Lojas de conveniência têm preços até três vezes maiores que em supermercados

Em Fortaleza, uma garrafa de água mineral pode ser até 237% mais cara numa loja de conveniência do que em um supermercado. Na ponta do lápis, paga-se o equivalente a três produtos e mais alguns trocados para levar apenas um. O POVO pesquisou, nesse fim de semana, os preços de oito produtos em oito estabelecimentos nos bairros Parquelândia, São João do Tauape, Fátima, Aldeota e Centro para observar a variação entre os valores praticados pelos estabelecimentos.

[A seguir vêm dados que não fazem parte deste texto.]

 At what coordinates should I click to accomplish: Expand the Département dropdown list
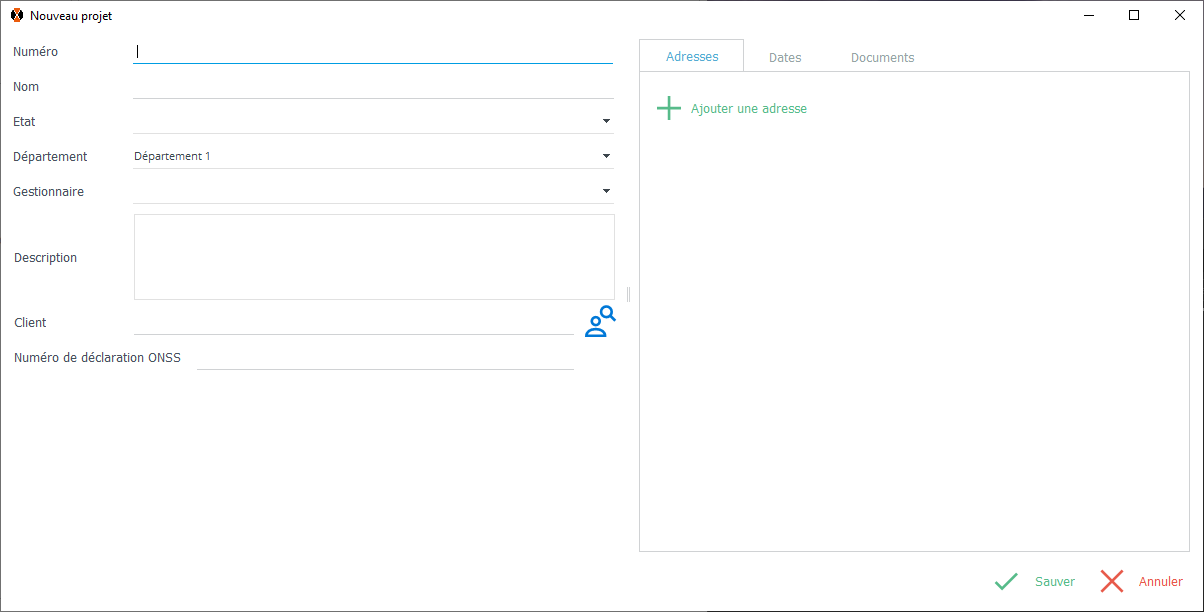[606, 156]
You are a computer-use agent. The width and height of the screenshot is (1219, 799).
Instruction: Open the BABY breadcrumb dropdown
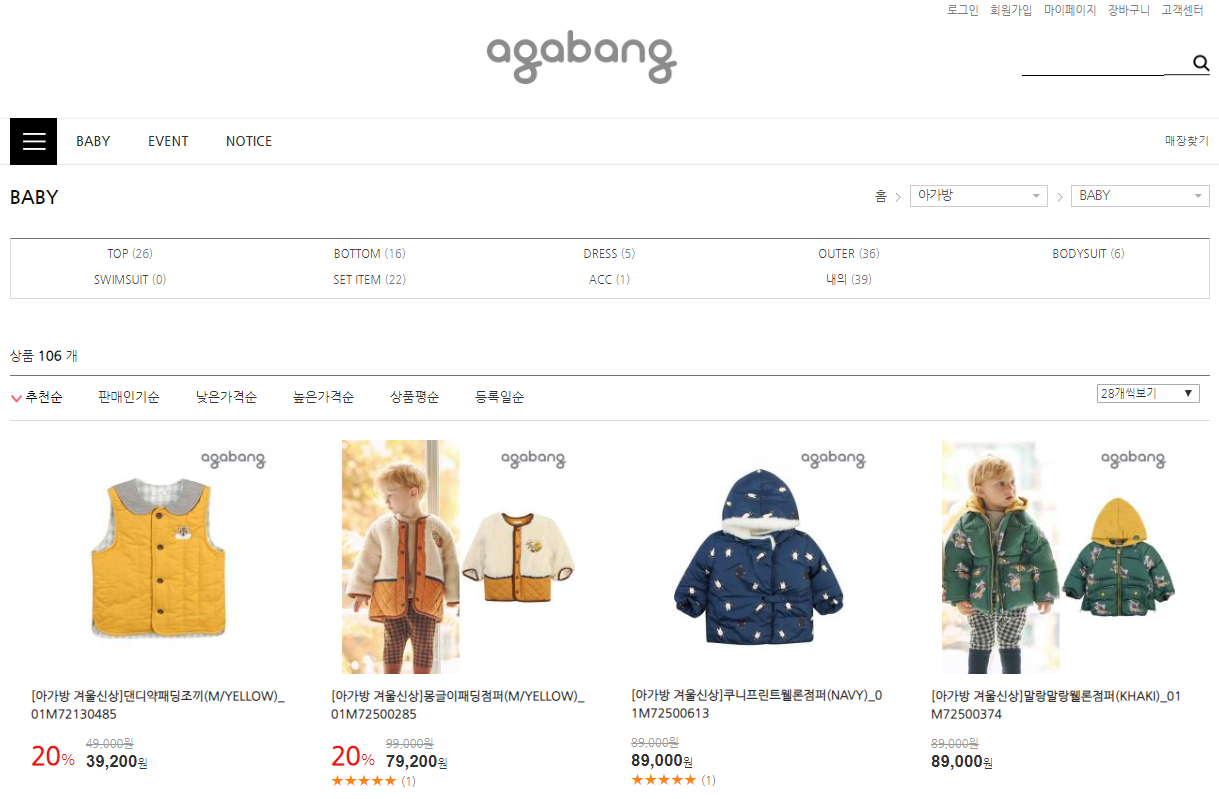[x=1140, y=196]
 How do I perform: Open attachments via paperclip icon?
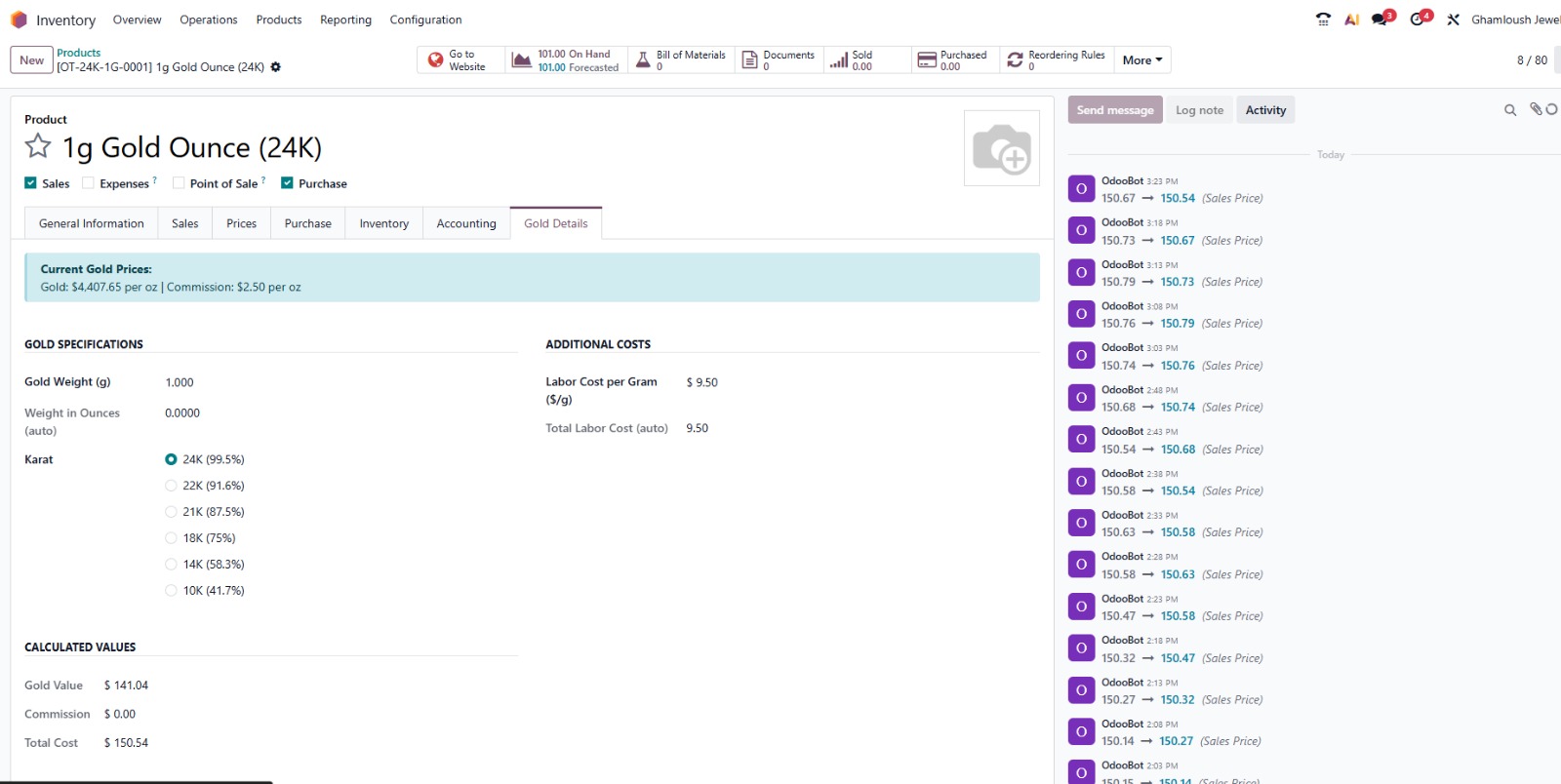coord(1536,109)
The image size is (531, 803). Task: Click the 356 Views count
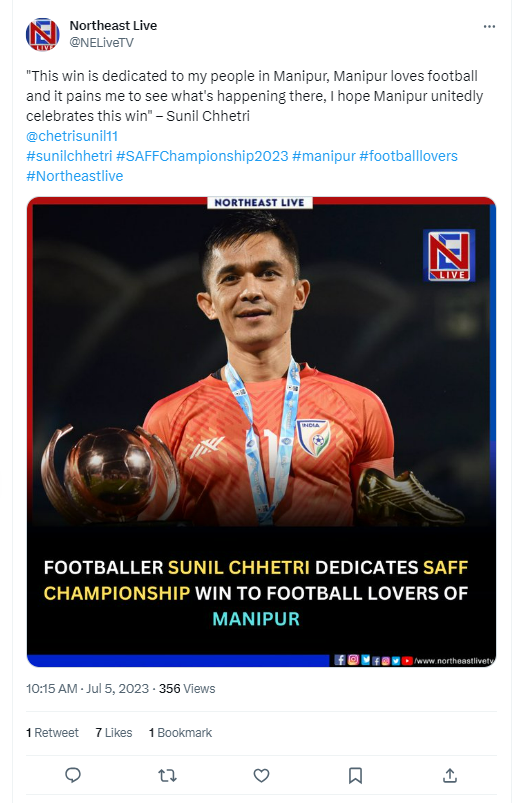[187, 689]
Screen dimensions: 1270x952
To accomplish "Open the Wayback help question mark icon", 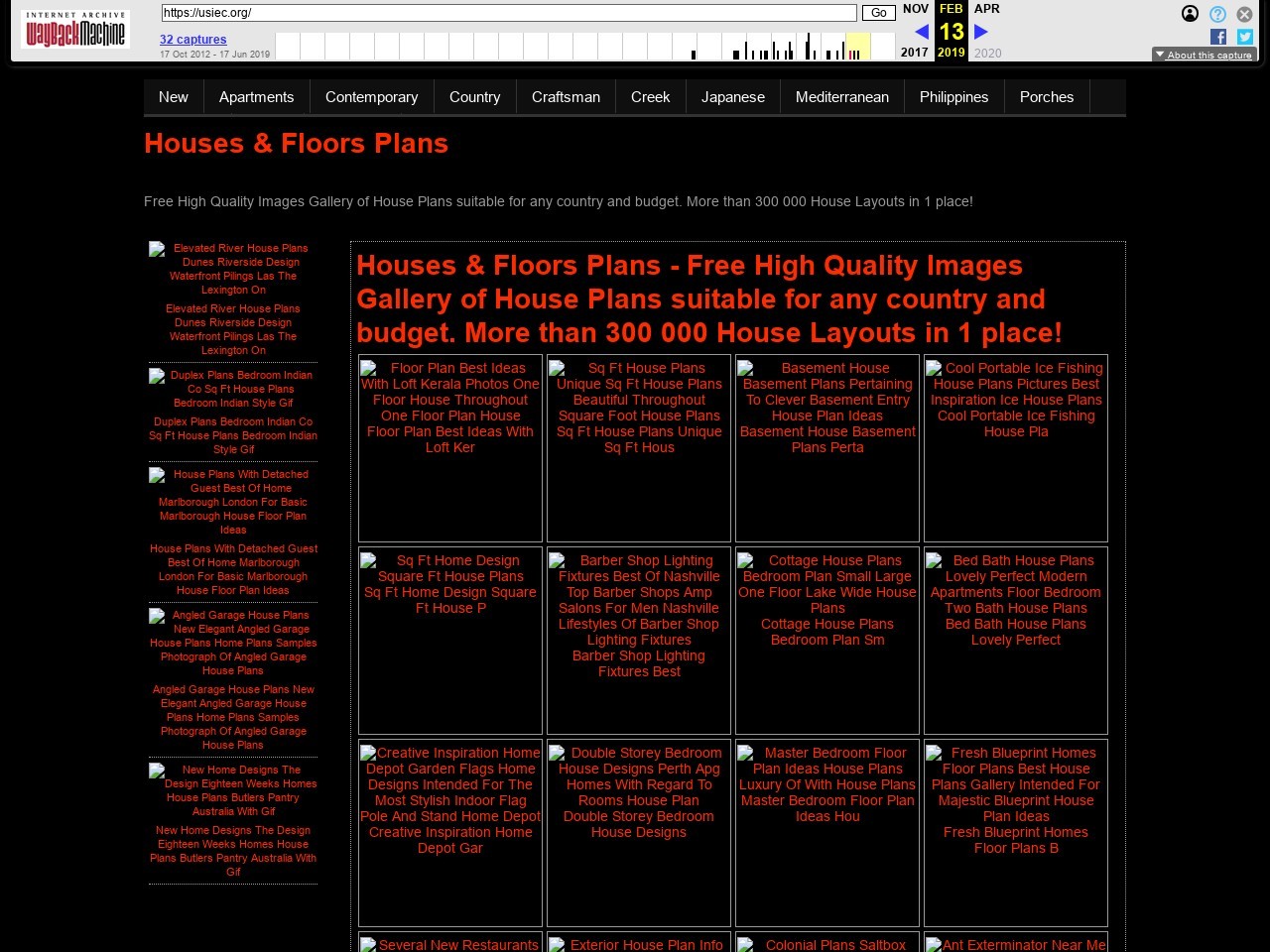I will (x=1217, y=14).
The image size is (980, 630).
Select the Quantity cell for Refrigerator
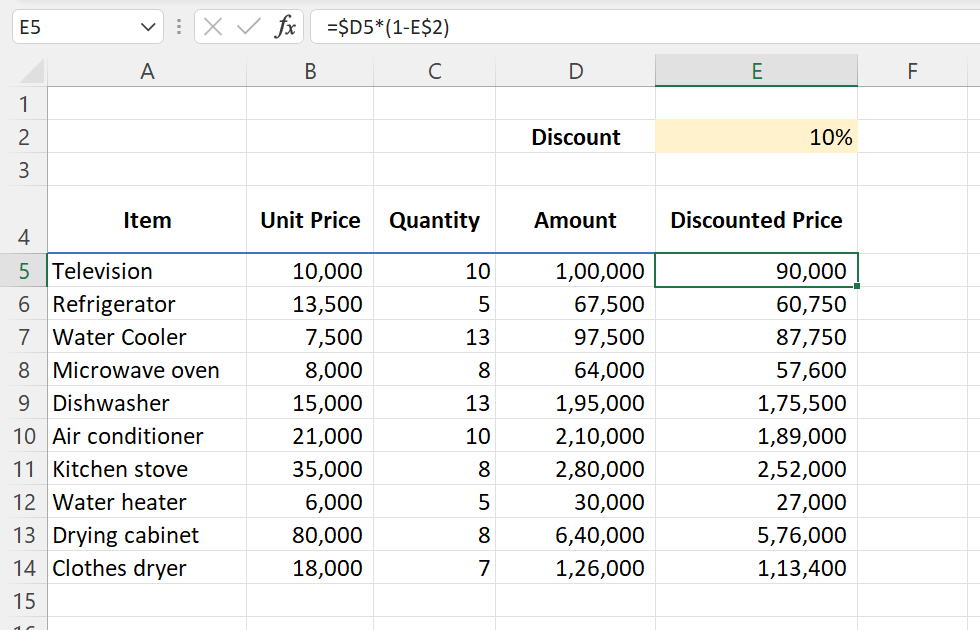[435, 304]
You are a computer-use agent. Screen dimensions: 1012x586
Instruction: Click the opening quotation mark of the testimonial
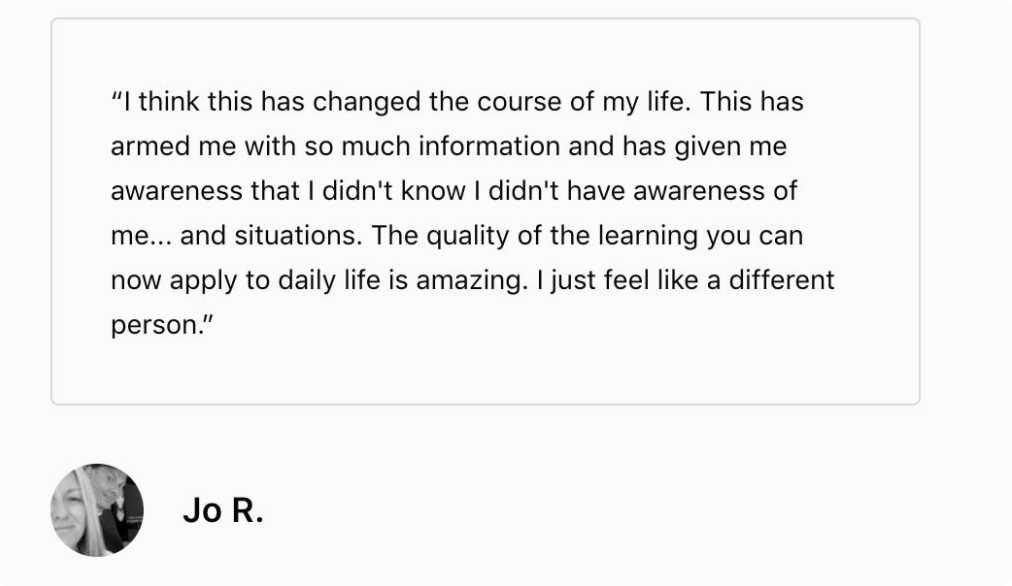coord(116,101)
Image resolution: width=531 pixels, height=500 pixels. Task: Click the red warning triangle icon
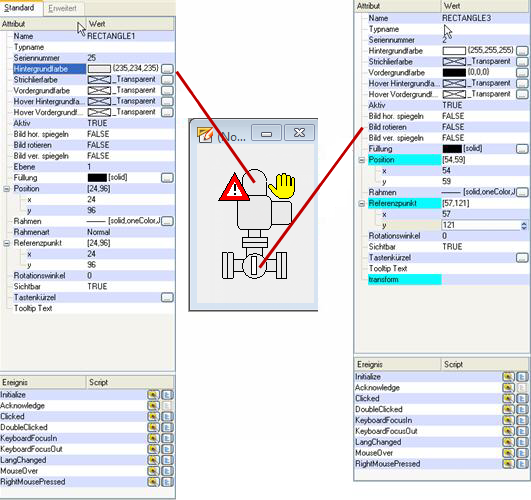pos(234,187)
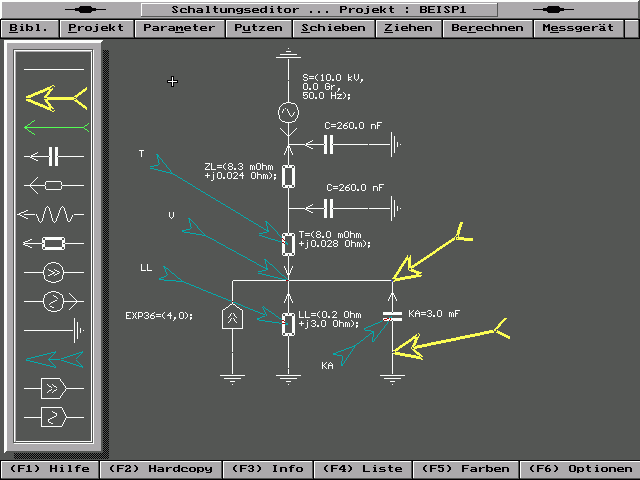Open (F5) Farben color settings
640x480 pixels.
point(464,469)

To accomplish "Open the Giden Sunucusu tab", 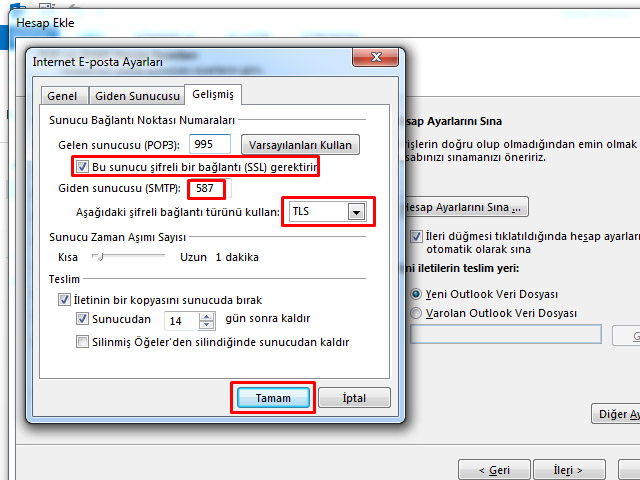I will pos(136,96).
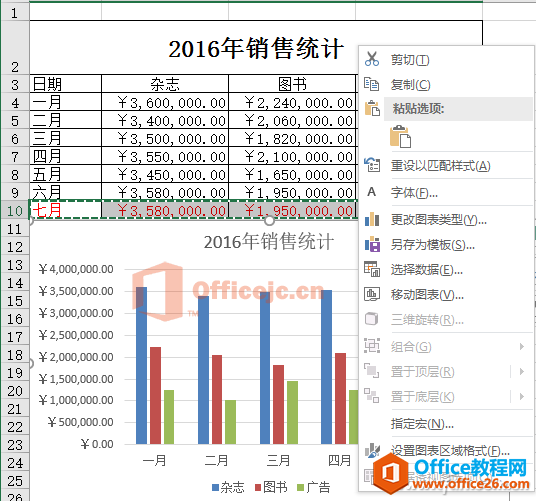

Em um dos supermercados, a água de 500 ml da marca Crystal custa R$ 0,89. No entanto, a aproximadamente 250 metros dali, o mesmo produto é vendido por R$ 3,00 na loja de conveniência de um posto de combustível, diferença de 237%, a maior identificada pela reportagem.

Já o preço da água com gás, por exemplo, variou até 233%, sendo vendida por valores que oscilavam de R$ 0,99 a R$ 3,30. O valor da Coca-Cola em lata (350 ml) apresentou diferença máxima de 96,5%, indo de R$ 2,29 a R$ 4,50.

Também foram consultados itens como goma de mascar, cerveja, isqueiro e papel higiênico. A menor diferença foi verificada entre os preços do Trident. Enquanto em um dos supermercado visitados o item custava R$ 1,95, na loja de conveniência mais próxima era vendido por R$ 1,95.

Nenhum dos produtos consultados nas lojas de conveniência apresentou valor igual ou inferior aos vendidos em supermercados. Segundo o economista Alex Araújo, os preços aplicados neste modelo varejista de negócio costumam ser mais altos por questões estruturais e de logística de mercado.

“Como a escala de produtos é menor, tem um custo maior manter o estoque com uma escala menor e maior variedade. Isso faz com que o preço seja mais elevado”, explica. Ele também destaca que o horário de funcionamento 24 horas e a localização geográfica das conveniências também são determinantes para encarecer as mercadorias. “O custo é mais alto pela praticidade que elas oferecem. Essa facilidade de estarem na rota do consumidor, disponível 24 horas, proporciona a possibilidade de pagar mais caro”, afirma.

De acordo com o Eduardo Serpa, gerente de Mercado e Comunicação da Associação Nacional das Distribuidoras de Combustíveis, Lubrificantes, Logística e Conveniência (Plural), localizada no Rio de Janeiro, a escala puxa a oneração dos produtos. “O estoque tem um volume menor, mas tem um giro muito rápido, porque o lojista não pode ficar sem estoque, diferentemente dos supermercados, que podem armazenar mais. Isso faz com que a reposição seja semanal, o que sai mais caro”, explica.

“As cervejas, por exemplo, correspondem apenas por 4% das vendas do setor no Brasil. Já nos Estados Unidos, equivalem a 60%. Quando o mercado começa a ganhar escala, os preços ficam mais competitivos”, acrescenta. Ele explica que o setor tem investido em marcas próprias e em programa de fidelidades para baratear os itens.

Os critérios para a comparação das mercadorias foram o mesmo peso/tamanho e marca. Nos locais em que os itens não eram oferecidos ao consumidor, os valores não foram contabilizados. Exceto no caso da água mineral, quando foi levada em consideração a única oferta do mesmo produto de marcas diferentes. Os locais visitados foram definidos de acordo com a proximidade entre os dois tipos de estabelecimento.